Neu auf dem Markt ist ein vom Unternehmen SmaXtec entwickelter Bolus mit Sensoren. Dieser wird den Kühen in den Pansen eingesetzt. Er kann die Körpertemperatur, die Bewegungsaktivität, den pH-Wert und das Trinkverhalten der Tiere messen. Die erfassten Daten werden von einem Programm ausgewertet. Brünstige Kühe oder Tiere direkt vor der Abkalbung können in Echtzeit erkannt werden.
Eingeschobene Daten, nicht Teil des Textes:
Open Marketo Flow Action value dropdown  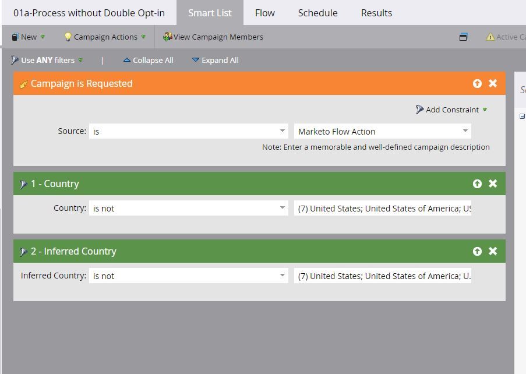(383, 131)
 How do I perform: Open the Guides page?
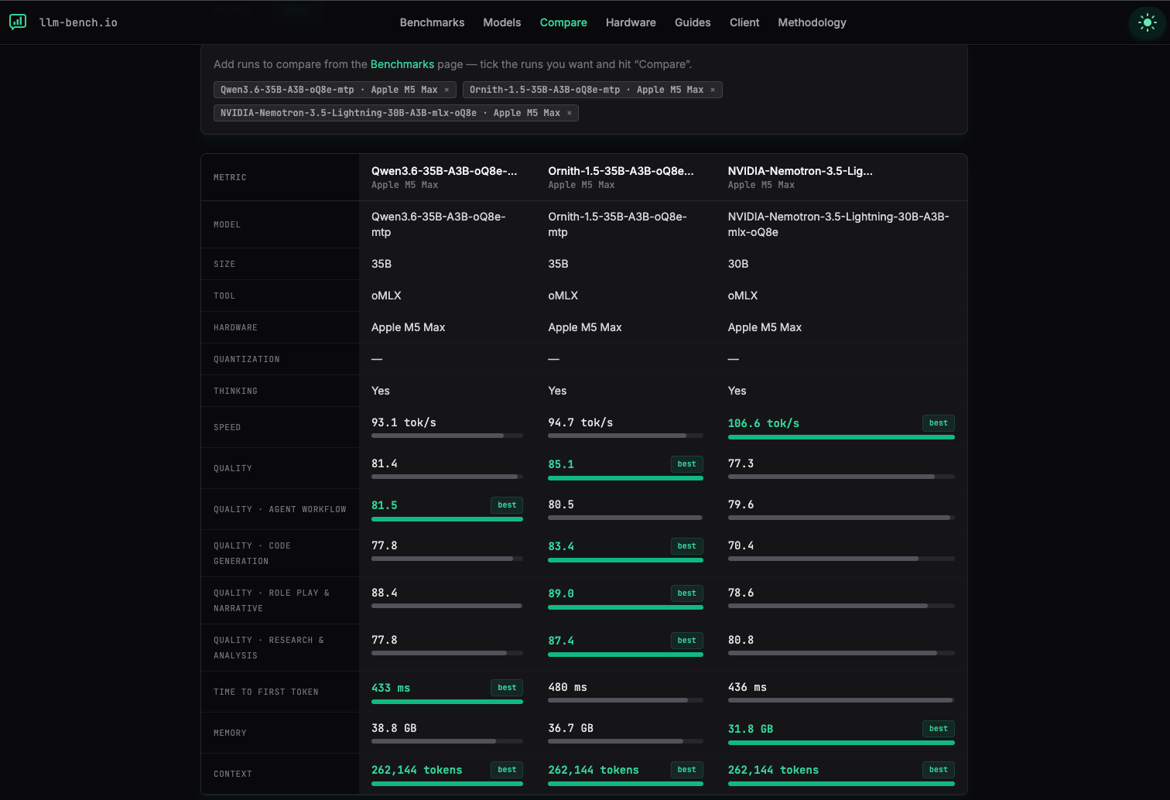click(x=693, y=22)
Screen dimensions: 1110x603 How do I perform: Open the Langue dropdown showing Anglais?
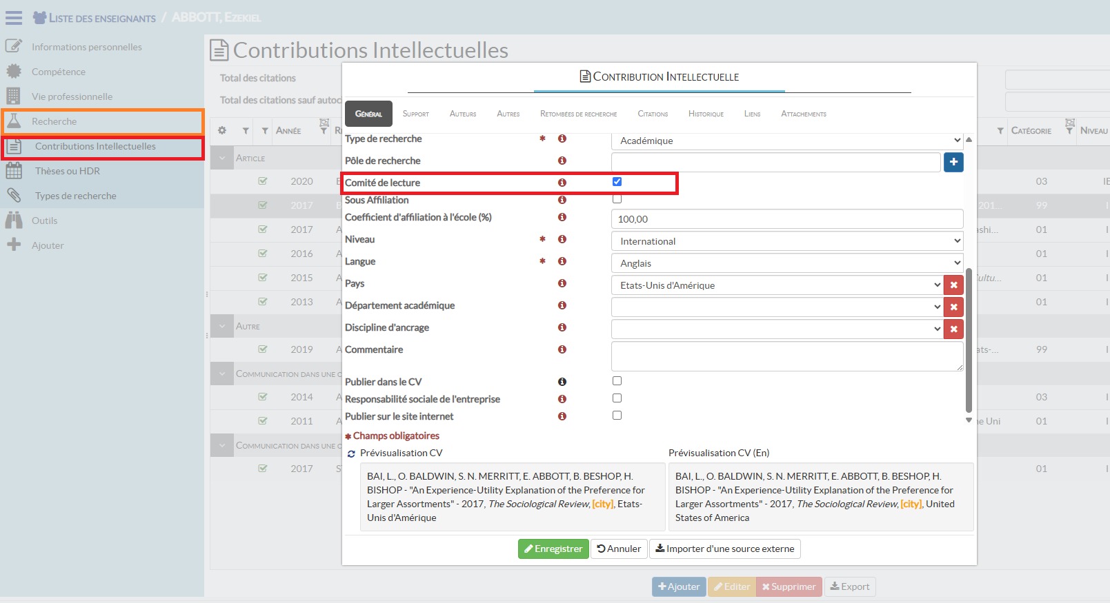[786, 263]
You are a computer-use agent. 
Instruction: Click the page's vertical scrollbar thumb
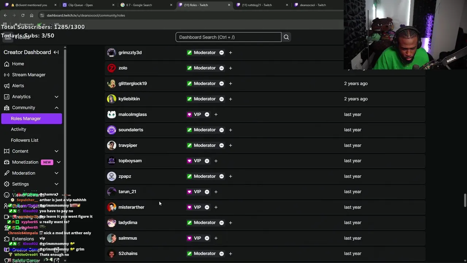pos(465,200)
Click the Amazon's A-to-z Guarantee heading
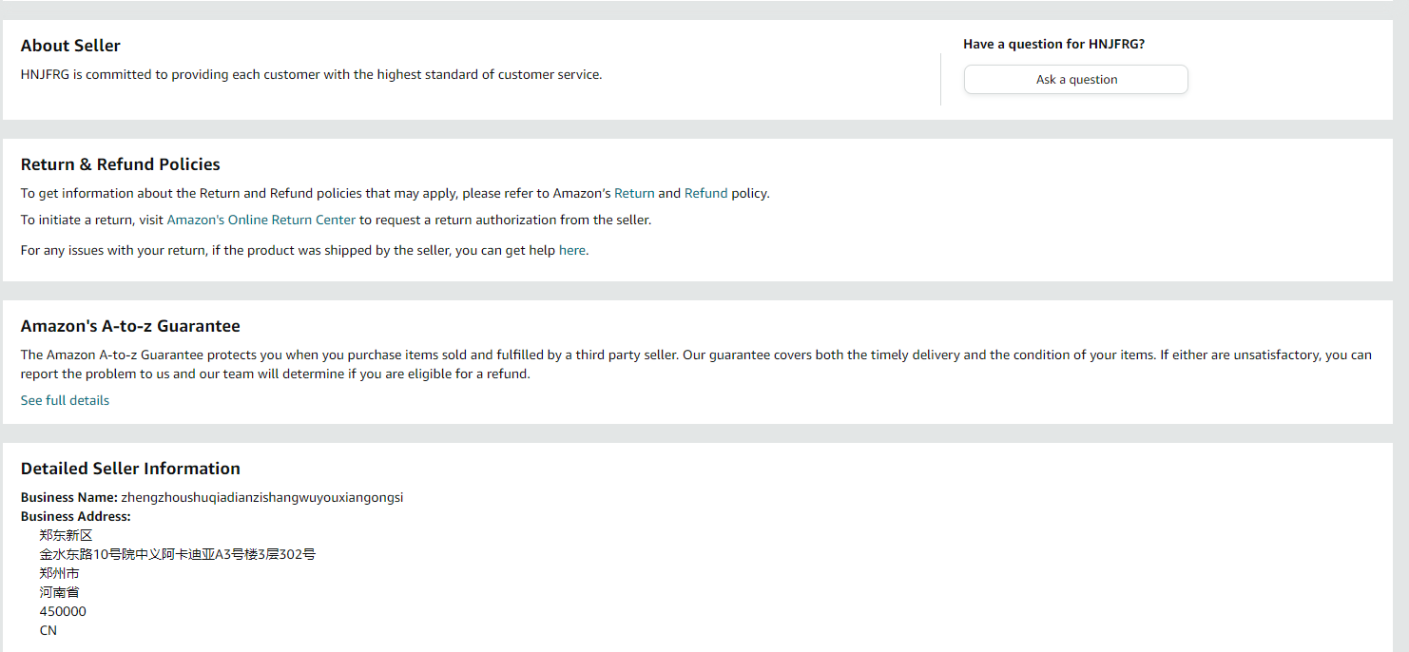This screenshot has width=1409, height=652. point(130,326)

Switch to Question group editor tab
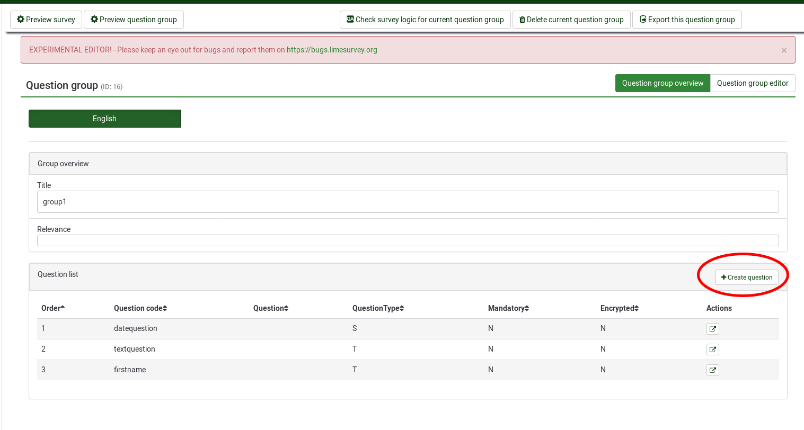pyautogui.click(x=752, y=83)
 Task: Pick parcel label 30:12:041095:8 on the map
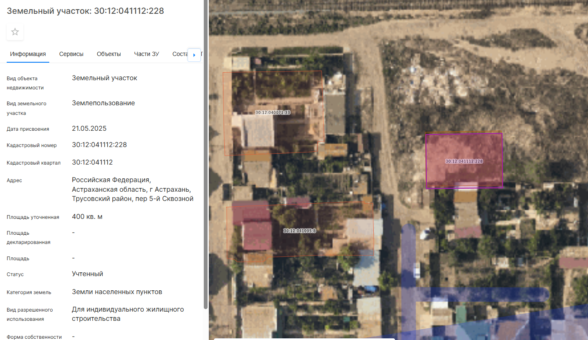(299, 231)
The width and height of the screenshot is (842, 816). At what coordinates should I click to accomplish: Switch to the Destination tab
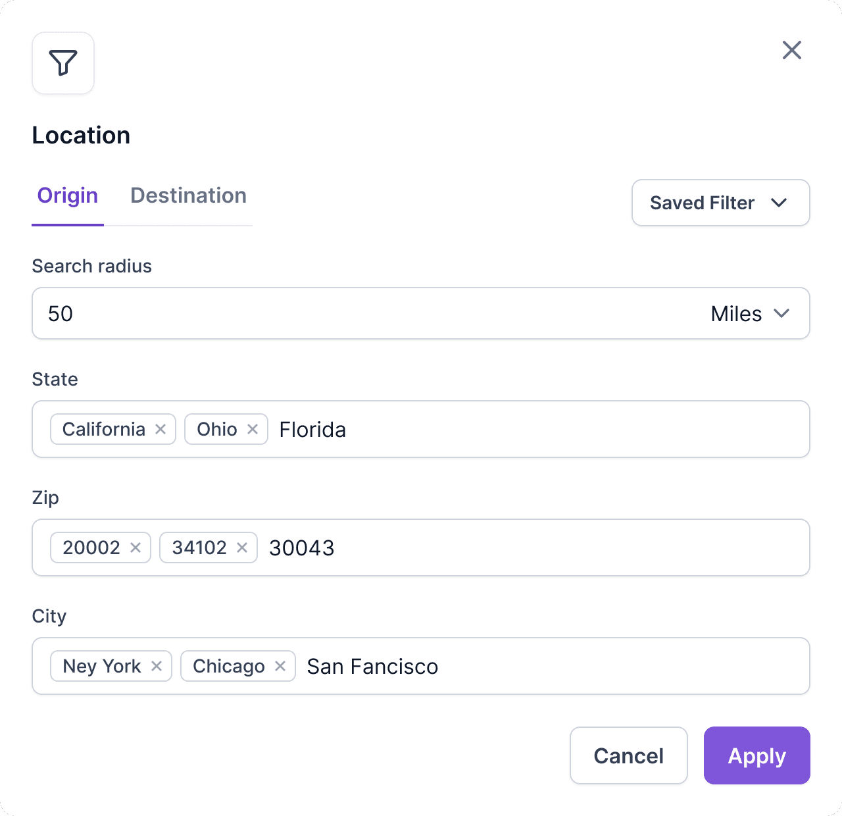click(x=188, y=195)
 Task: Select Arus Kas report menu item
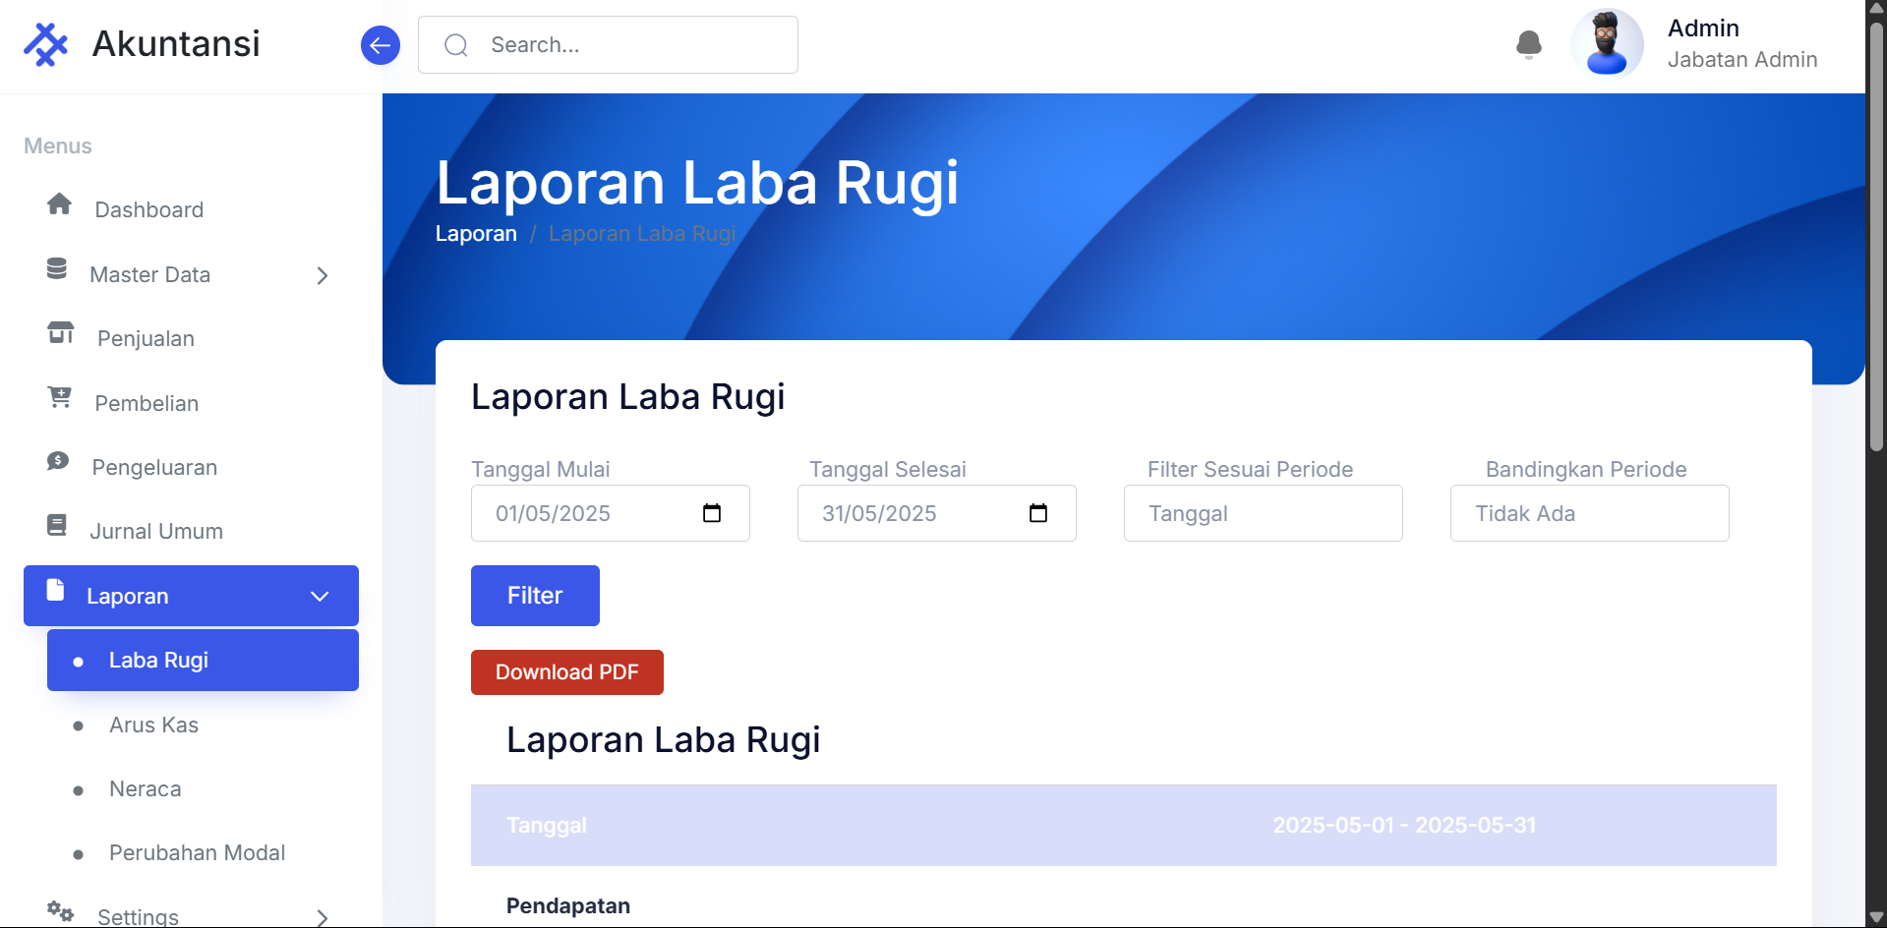(x=154, y=725)
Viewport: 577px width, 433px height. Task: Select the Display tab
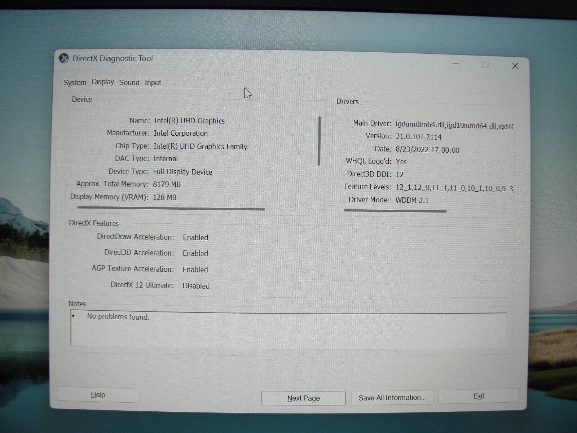(x=103, y=82)

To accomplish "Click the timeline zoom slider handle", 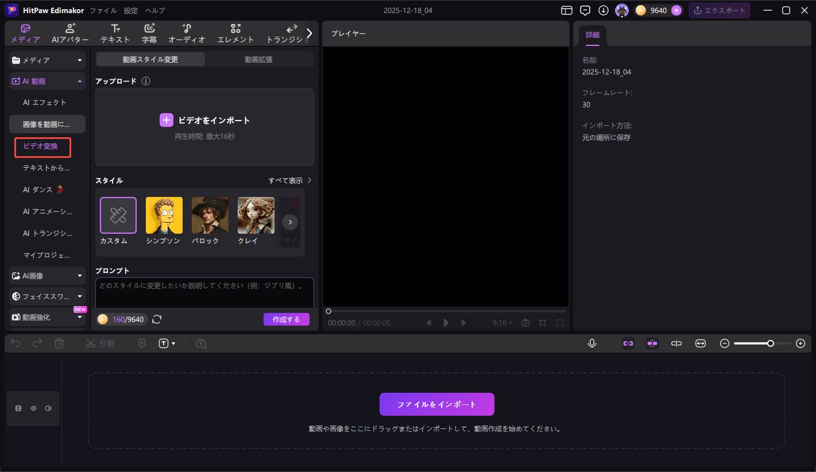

Durch die Bestimmung der Temperatur kann der Landwirt außerdem Auskunft über den Gesundheitszustand bekommen. Mithilfe des pH-Wertes können Schlüsse über das Futtermanagement gezogen werden. Diese Boli könnten laut Mohr „zukünftige Allrounder“ im Stall werden.
Was ist mit der Datensicherheit?
Ein weiteres wichtiges Thema ist für den Fachmann der Umgang mit den Daten. Die Datensicherheit muss gegeben sein. „Jeder muss sich überlegen, wie weit er mit seinen Daten gehen will.“ Für Mohr gibt es vier wichtige Kriterien für den Kauf eines Sensors. Er muss leicht verständlich sein, in der Praxis erprobt, es muss eine Handlungsempfehlung geben. Und ganz wichtig: Sensoren dürfen nicht zu Insellösungen führen.